Todo ocurre en un segundo inolvidable de angustia, de indescriptible pánico. Aquellos hombres paralizados por la sorpresa, ven de súbito a alguien que parte a la carrera tras la bestia fugitiva. Unas boleadoras, lanzadas con maestría casi prodigiosa, van a enroscarse en los remos delanteros del animal, cortando su frenética disparada. En un abrir y cerrar de ojos, Carlos ha sido salvado de una muerte cierta.
 

Y cuando los otros, repuestos ya del miedo y del asombro, llegan al sitio donde el maturrango yace sin sentido, ven a Santos inclinado sobre él, procurando reanimarle...
 

La noche, gigantesca rosa negra, ha abierto hace rato cu corola de sombras.

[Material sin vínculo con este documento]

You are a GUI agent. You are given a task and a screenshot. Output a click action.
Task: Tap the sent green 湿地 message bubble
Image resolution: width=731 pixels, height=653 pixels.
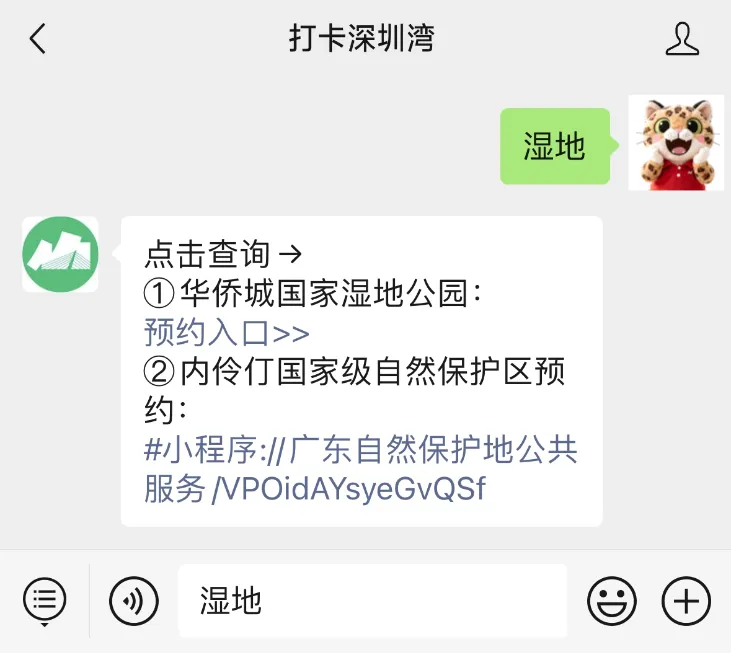click(x=555, y=146)
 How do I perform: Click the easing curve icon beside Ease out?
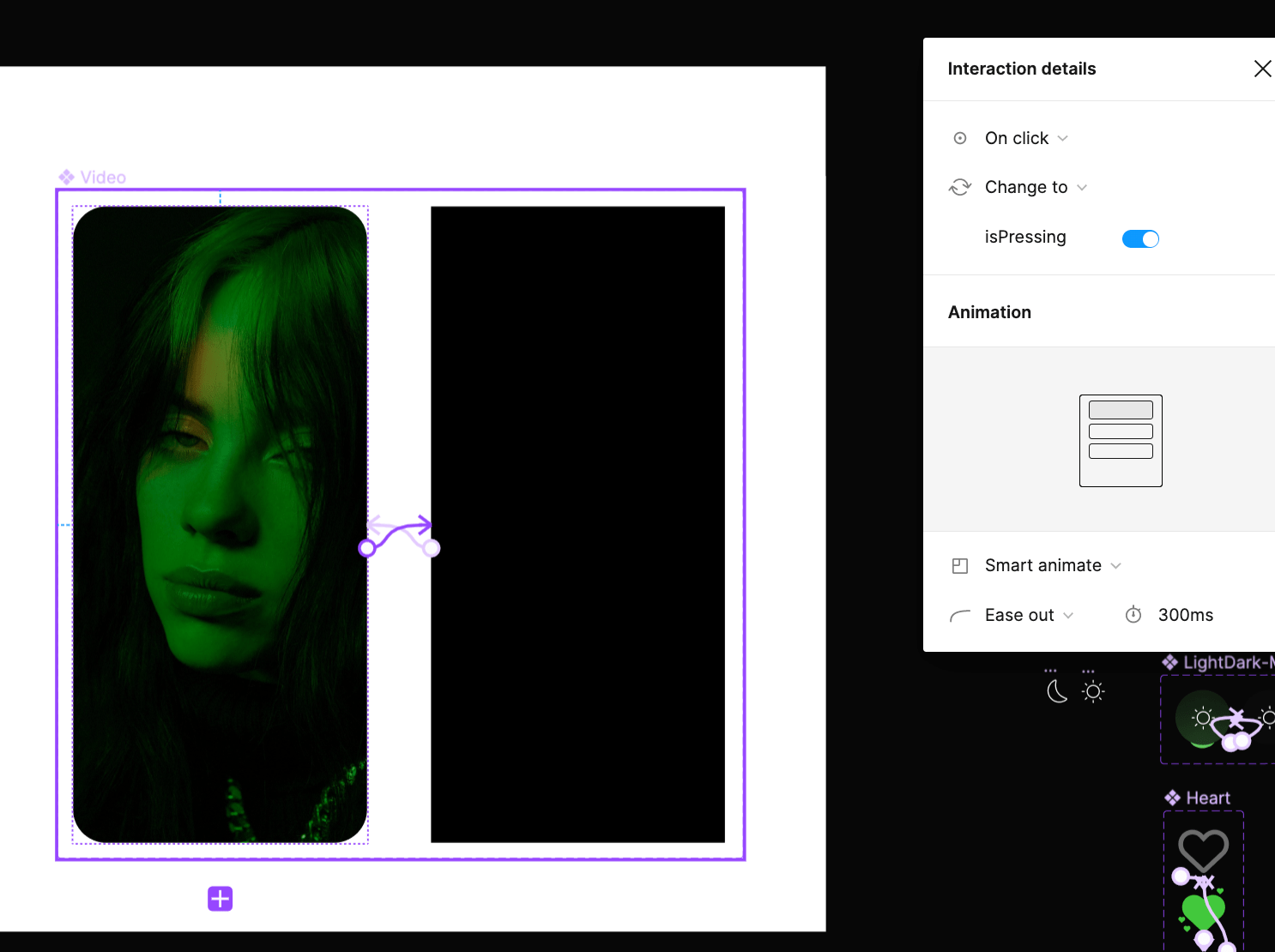point(959,615)
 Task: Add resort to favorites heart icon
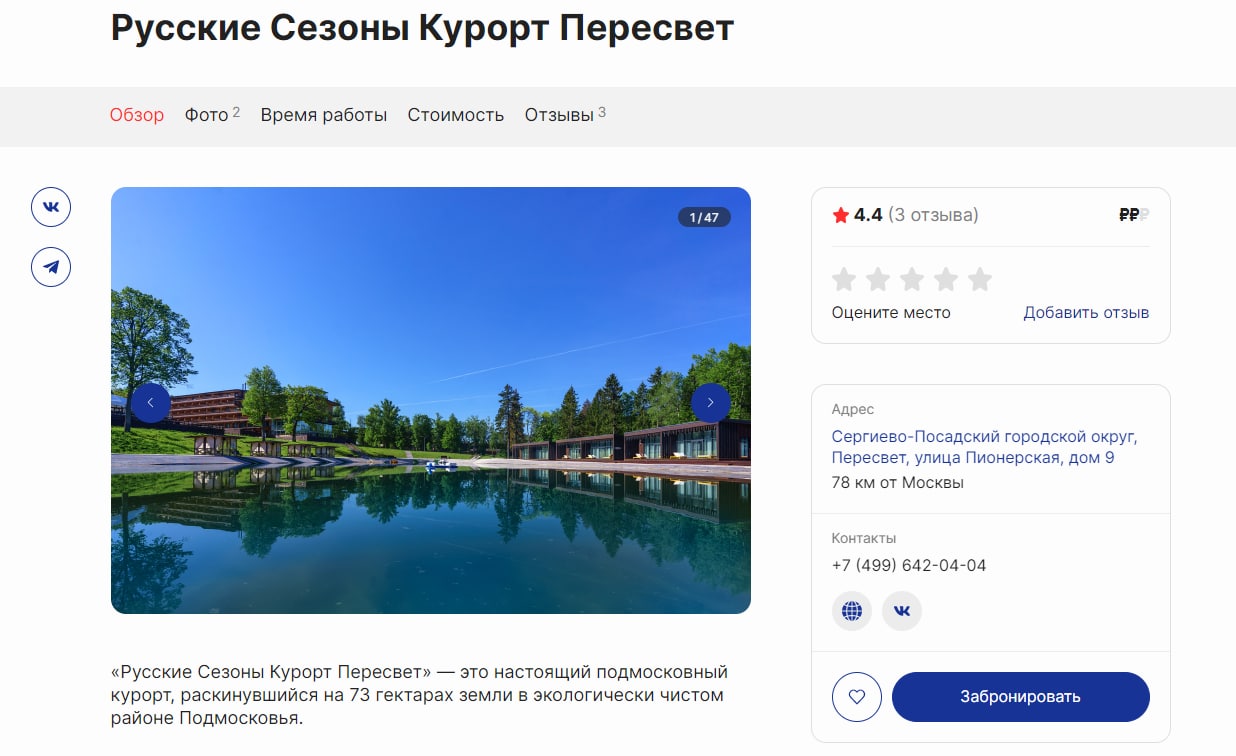pyautogui.click(x=857, y=697)
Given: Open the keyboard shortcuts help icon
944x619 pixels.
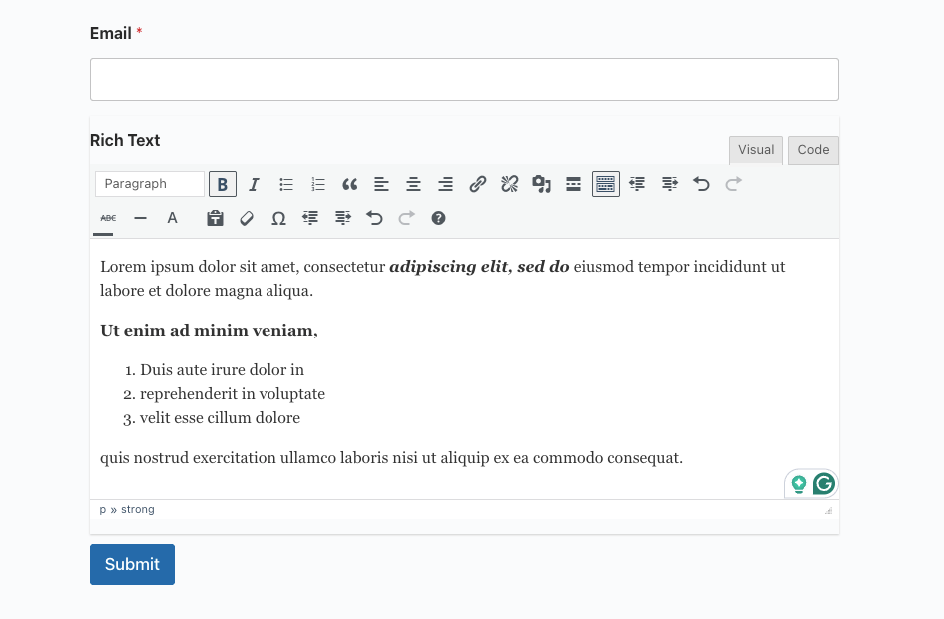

Sobre el campo se cierne un silencio hondo, inquietante, sólo interrumpido a intervalos por el alerta teruteril o el agorero graznar de las lechuzas.
 

Santos ensilla su matungo flaco y sale al tranco. No sabe adónde irá. Pero va contento. Un solo pensamiento da vueltas sin cesar en su magín rudimentario.
 

-Aura, aunque no quiera, eya va'tener que acordarse de mí el resto'e su vida...

 

Altas y frías tiemblan las estrellas. Santos se sorprende de sí mismo al darse cuenta de que se ha puesto a silbar. Desde gurí no lo hacía...

 

¿Será por la certeza de permanecer -huella indeleble- en la memoria de Angelita? ¿Será que ya comienza a tomarle gusto a la libertad?

 

¡Quién sabe! Pero lo cierto es que se va silbando. La noche quiere atajarlo con su negra soledad sin caminos. Pero él está dispuesto a abrirle uno a pecho de caballo. Y a instinto. Y a voluntad.

 

Espolea el mancarrón y galopa. Firme. Sin el amago de duda. Llégale desde la estancia, donde los hombres duermen indiferentes, el aullido melancólico de un perro. Acaso el único que, por sentirlo, llora a su manera.

 

Después, el horizonte engulle la despedida y el galope liberador. Queda sola la noche en la llanura inmensa. Una noche que parece escuchar voces sin dueño...

Serafín J. García 
"Barro y sol" Cuentos - Editado en 1941.